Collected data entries

# # #

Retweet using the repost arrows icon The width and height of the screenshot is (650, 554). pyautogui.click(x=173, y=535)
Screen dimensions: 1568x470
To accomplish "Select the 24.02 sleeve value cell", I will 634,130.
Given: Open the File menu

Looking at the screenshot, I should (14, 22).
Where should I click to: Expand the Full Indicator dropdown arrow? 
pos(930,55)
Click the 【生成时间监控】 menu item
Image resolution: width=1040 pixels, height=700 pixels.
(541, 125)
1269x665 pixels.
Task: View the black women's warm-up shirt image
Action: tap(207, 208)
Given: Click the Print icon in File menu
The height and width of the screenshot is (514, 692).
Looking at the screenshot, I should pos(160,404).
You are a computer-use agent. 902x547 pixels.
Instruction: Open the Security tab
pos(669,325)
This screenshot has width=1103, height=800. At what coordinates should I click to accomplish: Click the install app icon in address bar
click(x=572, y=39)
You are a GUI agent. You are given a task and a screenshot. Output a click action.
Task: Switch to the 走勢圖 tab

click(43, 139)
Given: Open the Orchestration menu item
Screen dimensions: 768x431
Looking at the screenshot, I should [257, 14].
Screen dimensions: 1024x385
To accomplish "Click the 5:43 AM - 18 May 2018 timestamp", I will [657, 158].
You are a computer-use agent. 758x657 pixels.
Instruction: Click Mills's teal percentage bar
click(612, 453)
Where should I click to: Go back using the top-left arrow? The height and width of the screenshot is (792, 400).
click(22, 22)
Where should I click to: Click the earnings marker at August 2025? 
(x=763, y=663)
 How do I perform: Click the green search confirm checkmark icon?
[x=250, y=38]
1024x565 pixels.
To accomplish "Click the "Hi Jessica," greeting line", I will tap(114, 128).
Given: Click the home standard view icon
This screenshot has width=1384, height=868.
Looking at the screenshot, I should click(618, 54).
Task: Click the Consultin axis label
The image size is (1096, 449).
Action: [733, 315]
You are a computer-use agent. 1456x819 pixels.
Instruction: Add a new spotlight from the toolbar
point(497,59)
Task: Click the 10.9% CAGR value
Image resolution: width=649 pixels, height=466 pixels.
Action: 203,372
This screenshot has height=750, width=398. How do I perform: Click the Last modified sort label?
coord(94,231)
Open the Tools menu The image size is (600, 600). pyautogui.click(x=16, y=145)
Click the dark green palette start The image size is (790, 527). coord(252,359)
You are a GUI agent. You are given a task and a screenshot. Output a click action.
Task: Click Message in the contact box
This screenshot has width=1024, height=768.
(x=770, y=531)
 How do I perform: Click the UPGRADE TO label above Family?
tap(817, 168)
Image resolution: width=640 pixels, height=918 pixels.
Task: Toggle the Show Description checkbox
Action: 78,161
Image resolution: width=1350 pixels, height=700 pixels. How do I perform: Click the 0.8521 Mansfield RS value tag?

# # #

INSTRUCTIONS TO FOLLOW: Return each entry above exactly, leaving none out.

ANSWER BOX:
Retweet using the repost arrows icon The width and height of the screenshot is (650, 554). pyautogui.click(x=173, y=535)
Screen dimensions: 1568x470
To accomplish "Select the 24.02 sleeve value cell", I will 634,130.
Given: Open the File menu

Looking at the screenshot, I should (14, 22).
Where should I click to: Expand the Full Indicator dropdown arrow? 
pos(930,55)
Click the 【生成时间监控】 menu item
Image resolution: width=1040 pixels, height=700 pixels.
(541, 125)
1269x665 pixels.
Task: View the black women's warm-up shirt image
Action: tap(207, 208)
Given: Click the Print icon in File menu
The height and width of the screenshot is (514, 692).
Looking at the screenshot, I should pos(160,404).
You are a computer-use agent. 902x547 pixels.
Instruction: Open the Security tab
pos(669,325)
This screenshot has width=1103, height=800. At what coordinates should I click to accomplish: Click the install app icon in address bar
click(x=572, y=39)
You are a GUI agent. You are given a task and a screenshot. Output a click action.
Task: Switch to the 走勢圖 tab

click(43, 139)
Given: Open the Orchestration menu item
Screen dimensions: 768x431
Looking at the screenshot, I should [257, 14].
Screen dimensions: 1024x385
To accomplish "Click the 5:43 AM - 18 May 2018 timestamp", I will [657, 158].
You are a computer-use agent. 758x657 pixels.
Instruction: Click Mills's teal percentage bar
click(612, 453)
Where should I click to: Go back using the top-left arrow? The height and width of the screenshot is (792, 400).
click(22, 22)
Where should I click to: Click the earnings marker at August 2025? 
(x=763, y=663)
 How do I perform: Click the green search confirm checkmark icon?
[x=250, y=38]
1024x565 pixels.
To accomplish "Click the "Hi Jessica," greeting line", I will tap(114, 128).
Given: Click the home standard view icon
This screenshot has width=1384, height=868.
Looking at the screenshot, I should click(618, 54).
Task: Click the Consultin axis label
The image size is (1096, 449).
Action: [733, 315]
You are a computer-use agent. 1456x819 pixels.
Instruction: Add a new spotlight from the toolbar
point(497,59)
Task: Click the 10.9% CAGR value
Image resolution: width=649 pixels, height=466 pixels.
Action: 203,372
This screenshot has height=750, width=398. How do I perform: Click the Last modified sort label?
coord(94,231)
Open the Tools menu The image size is (600, 600). pyautogui.click(x=16, y=145)
Click the dark green palette start The image size is (790, 527). coord(252,359)
You are a GUI agent. You are given a task and a screenshot. Output a click action.
Task: Click Message in the contact box
This screenshot has width=1024, height=768.
(x=770, y=531)
 How do I perform: Click the UPGRADE TO label above Family?
tap(817, 168)
Image resolution: width=640 pixels, height=918 pixels.
Task: Toggle the Show Description checkbox
Action: 78,161
Image resolution: width=1350 pixels, height=700 pixels. How do I perform: Click the 0.8521 Mansfield RS value tag?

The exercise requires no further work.